Maputo tem encantado muitos artistas ao ponto de ser cenário de várias obras. Foi assim que a realizadora brasileira Ariadine Zampaulo fez da cidade das acácias palco de uma das suas produções.

Foto: Produção de Maputo Nakurandza

Com a moçambicana Maria Clotilde, Zampaulo assinou o guião de “Maputo Nakurandza”. O título é uma declaração de amor à capital moçambicana, afinal, a sua tradução literal do xichangana é algo como “Amo-te Maputo”.

Com Domingos Bié, Maria Clotilde Guirrugo, Salvado Mabjaia, Fernando Macamo, Eunice Mandlate, Luis Napaho, Silvana Pombal, Malua Saveca, Sabina Tembe e Paulo Zacarias como actores, a obra dá vida uma história baseada no quotidiano de Maputo, conforme sugere a sinopse abaixo.

“É madrugada na capital de Moçambique.
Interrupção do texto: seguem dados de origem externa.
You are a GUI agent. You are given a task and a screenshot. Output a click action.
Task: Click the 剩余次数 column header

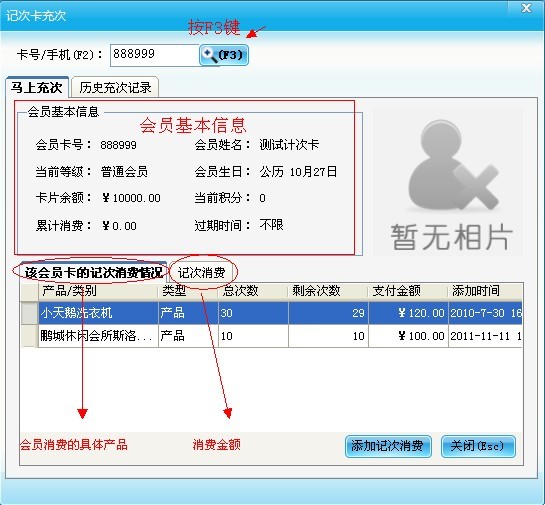point(328,291)
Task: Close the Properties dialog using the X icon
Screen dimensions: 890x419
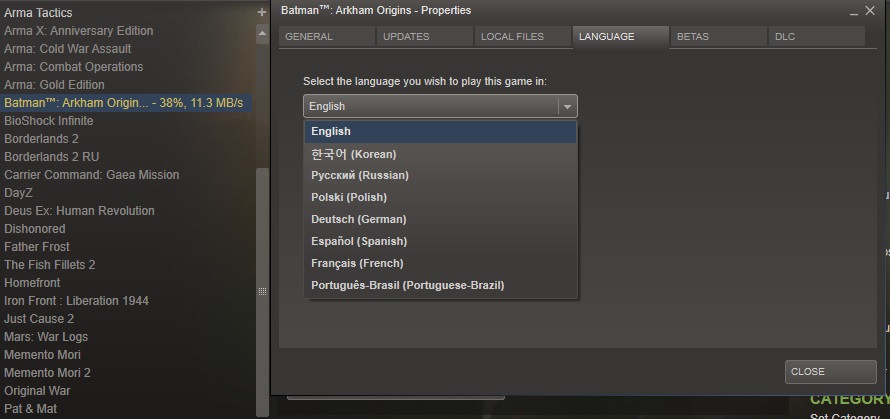Action: click(x=873, y=11)
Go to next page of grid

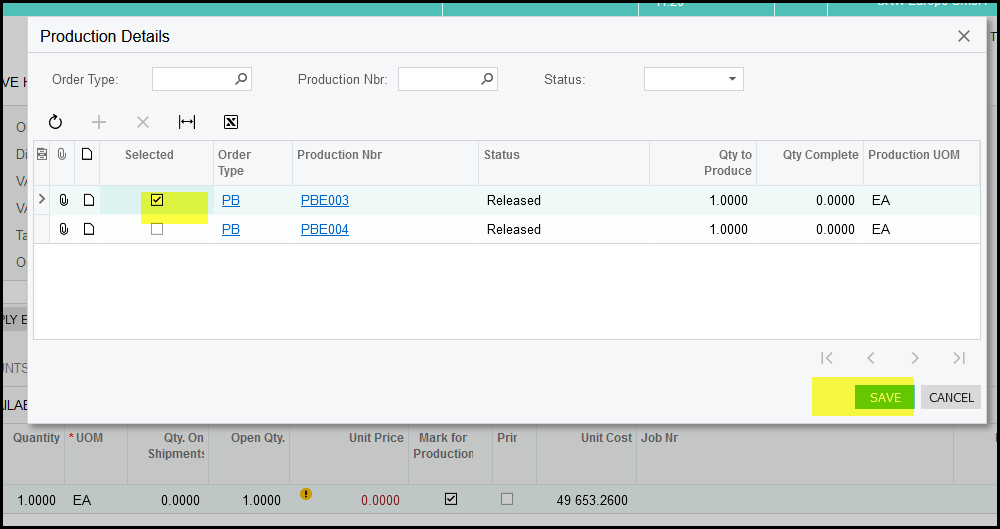914,358
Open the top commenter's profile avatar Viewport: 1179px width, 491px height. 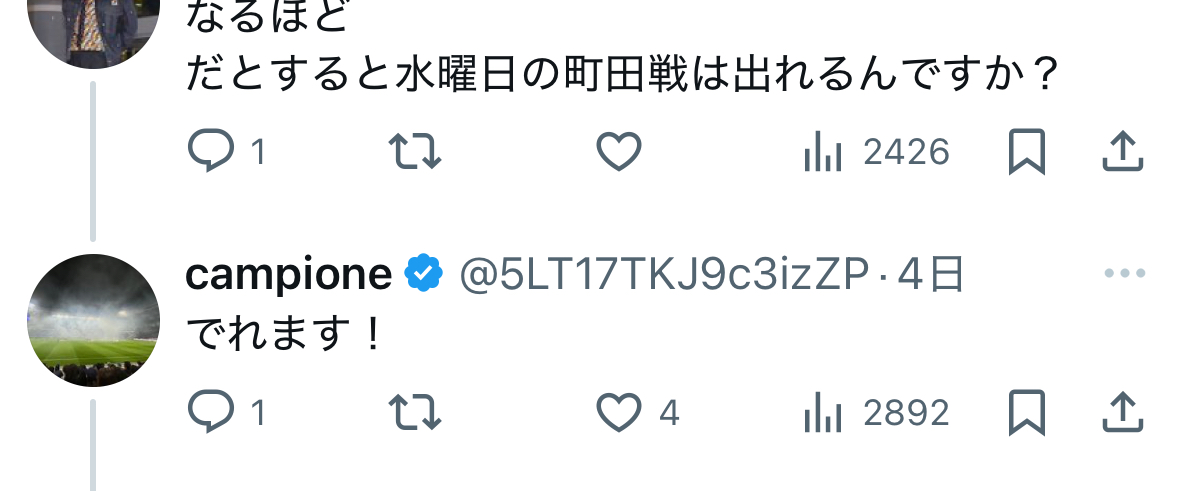(94, 25)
Os jovens saem das casas noturnas e, nos quintais, as mulheres começam o dia. Um homem corre, uma mulher chega de uma viagem, um turista caminha, um trabalhador pega o transporte público e a estação de rádio Maputo Nakuzandza anuncia o desaparecimento de uma noiva”.

O projecto, que é também uma espécie de turismo cinematográfico em Maputo, nasceu em 2017 durante um intercâmbio universitário da cineasta Ariadine em Maputo. Surgiu de seu encanto pela capital e da forte presença da poesia e dos saraus locais.

Com duração de 60 minutos, a produção conquistou espaço em exibições de prestígio internacional, incluindo o Festival Internacional de Cinema de Marselha (FIDMarseille), o Festival de Berwick e a Mostra de Cinema de Tiradentes. Também teve a sua estreia televisiva e comercial em plataformas como o Canal Brasil. Também arrecadou o  Prémio Especial do Júri do Festival do Rio.